Year: Team; GP; Receiving; Punt return; Kick return; Fumbles
Rec: Yds; Avg; Lng; TD; FD; Ret; Yds; Lng; TD; FC; Ret; Yds; Lng; TD; FC; Fum; Lost
1993: MIA; 16; 19; 197; 10.4; 18; 0; 16; 28; 317; 72; 2; 22; 32; 755; 48; 0; 0; 0; 0
1994: MIA; 15; 37; 488; 13.2; 30; 3; 28; 32; 228; 26; 0; 15; 36; 767; 46; 0; 0; 0; 0
1995: MIA; 16; 62; 819; 13.2; 48; 8; 50; 24; 163; 24; 0; 12; 23; 564; 47; 0; 0; 2; 1
1996: MIA; 16; 74; 918; 12.4; 36; 8; 50; 22; 212; 19; 0; 24; 0; 0; 0; 0; 0; 3; 1
1997: MIA; 16; 76; 943; 12.4; 55; 1; 50; 2; 4; 3; 0; 1; 0; 0; 0; 0; 0; 0; 0
1998: MIA; 16; 90; 1,050; 11.7; 61; 7; 59; 12; 141; 39; 0; 8; 0; 0; 0; 0; 0; 0; 0
1999: MIA; 12; 43; 516; 12.0; 34; 2; 30; 7; 62; 21; 0; 8; 1; 17; 17; 0; 0; 1; 1
2000: MIA; 9; 14; 143; 10.2; 24; 0; 9; 0; 0; 0; 0; 1; 0; 0; 0; 0; 0; 0; 0
Career: 116; 415; 5,074; 12.2; 61; 29; 292; 127; 1,127; 72; 2; 91; 92; 2,103; 48; 0; 0; 6; 3

==Life after football==
McDuffie hosts a weekly podcast, The Fish Tank: Dolphins Tales From The Deep, as part of the Miami Dolphins Podcast Network.
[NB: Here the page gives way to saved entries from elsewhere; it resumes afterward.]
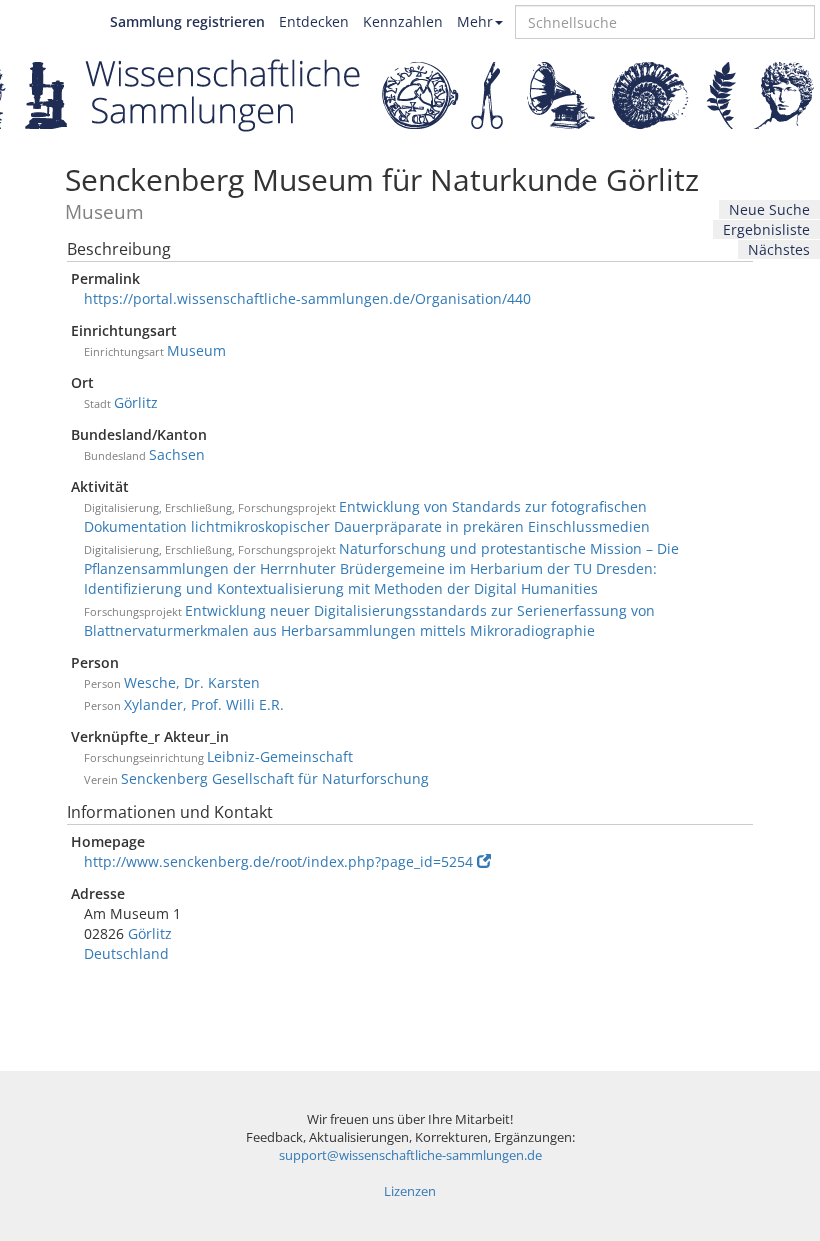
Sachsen (177, 454)
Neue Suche (769, 209)
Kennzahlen (403, 21)
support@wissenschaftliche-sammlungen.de (410, 1155)
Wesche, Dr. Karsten (192, 682)
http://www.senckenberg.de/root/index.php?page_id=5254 (278, 861)
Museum (196, 350)
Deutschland (126, 953)
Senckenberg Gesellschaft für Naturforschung (275, 778)
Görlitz (136, 402)
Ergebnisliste (766, 229)
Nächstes (779, 249)
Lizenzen (410, 1191)
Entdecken (314, 21)
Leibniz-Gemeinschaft (280, 756)
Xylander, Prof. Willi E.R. (204, 704)
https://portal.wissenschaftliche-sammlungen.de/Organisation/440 (307, 298)
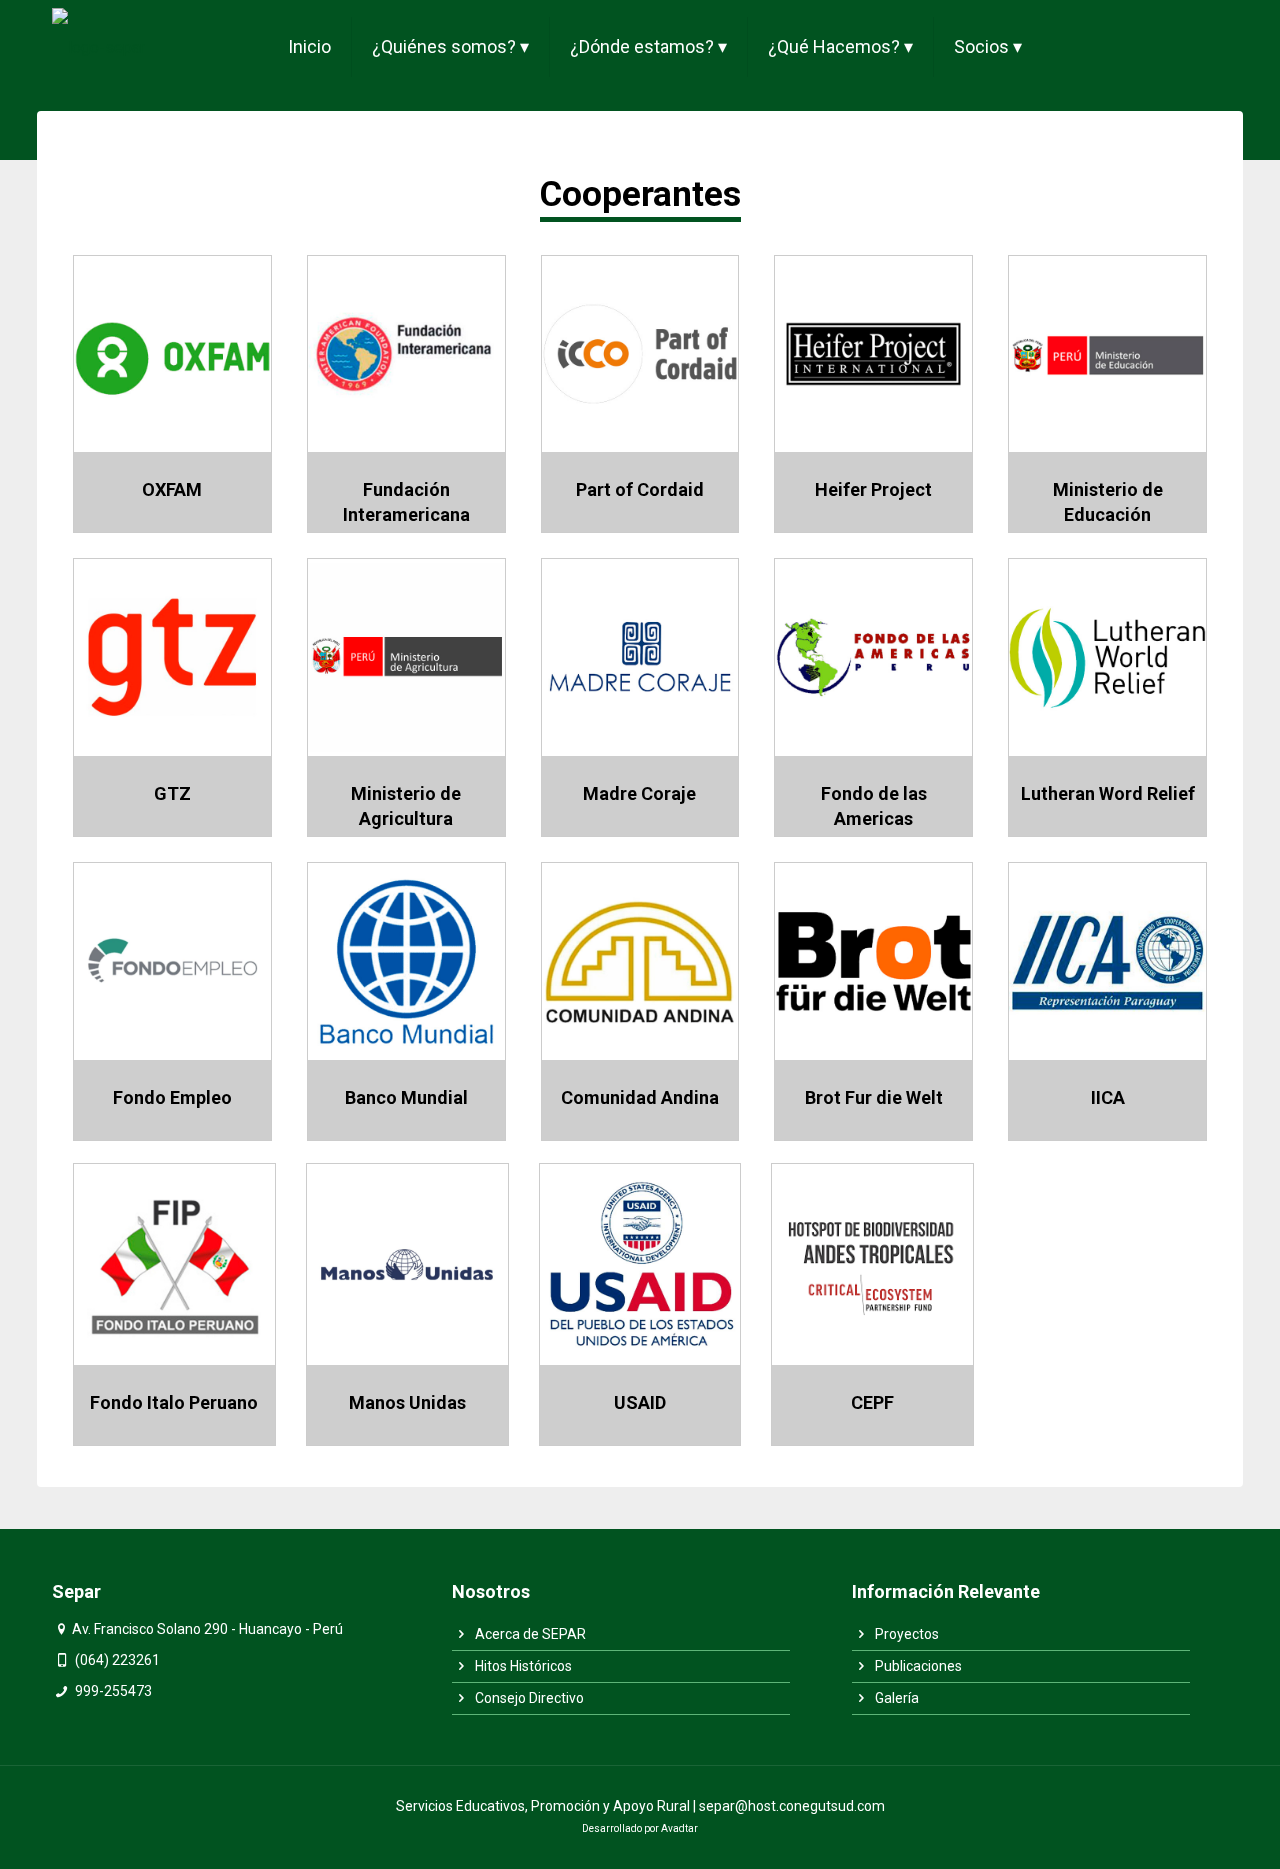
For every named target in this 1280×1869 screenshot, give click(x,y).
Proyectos (905, 1634)
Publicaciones (917, 1666)
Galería (895, 1698)
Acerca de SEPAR (529, 1634)
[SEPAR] (98, 47)
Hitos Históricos (522, 1666)
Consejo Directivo (528, 1698)
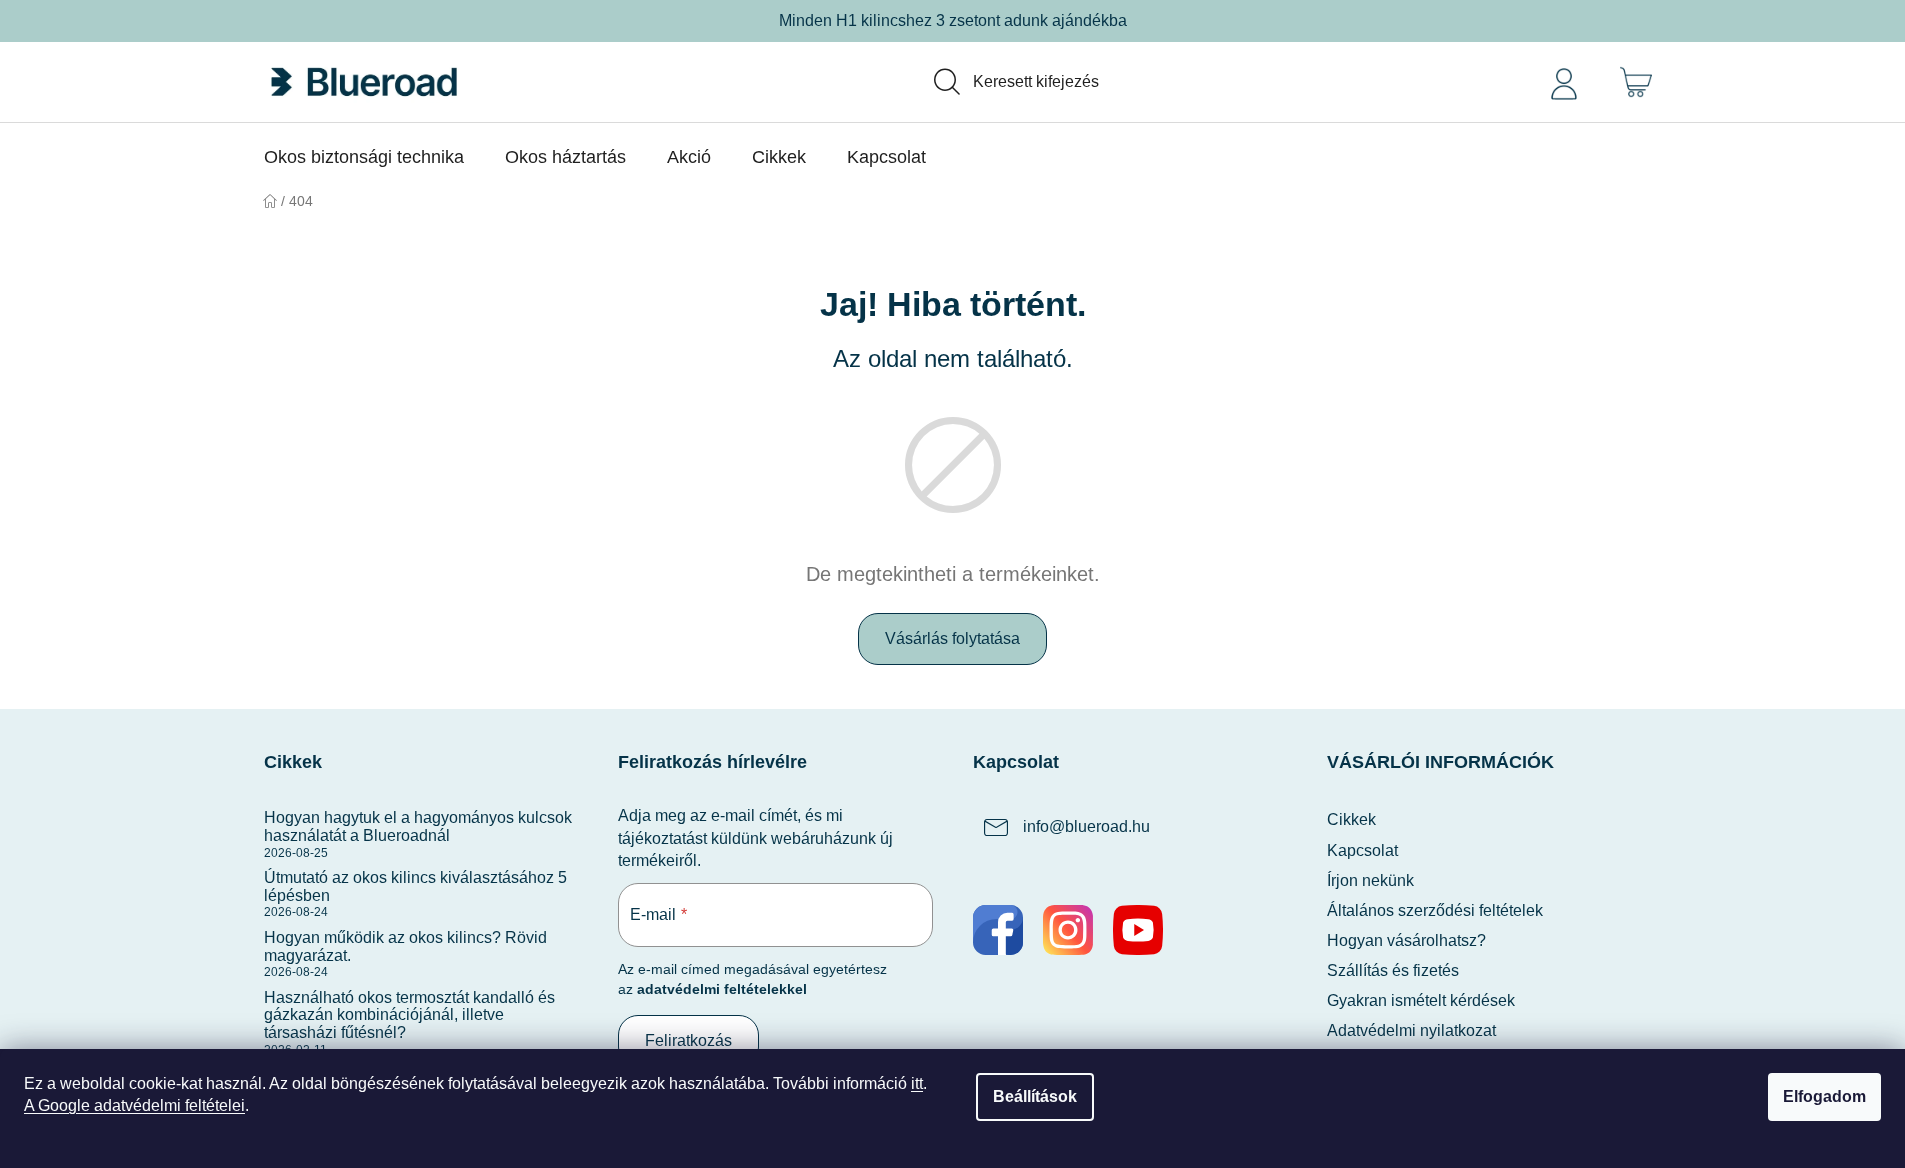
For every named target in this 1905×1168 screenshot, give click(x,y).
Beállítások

McDuffie was formerly a radio personality for WAXY, an AM sports radio station in South Florida and is now a sports blogger at OPENSports.com. He is also the founder and chairman of the Catch 81 Foundation, an organization created to raise money for children's charitable causes in the South Florida metropolitan area.

He was inducted into the Dolphins Walk of Fame on December 29, 2013.

In 2014, he was inducted into the Hawken School Athletic Hall of Fame.

In 2025, he was the keynote speaker at the Friendly Sons of Saint Patrick annual dinner in Pittston, Pennsylvania.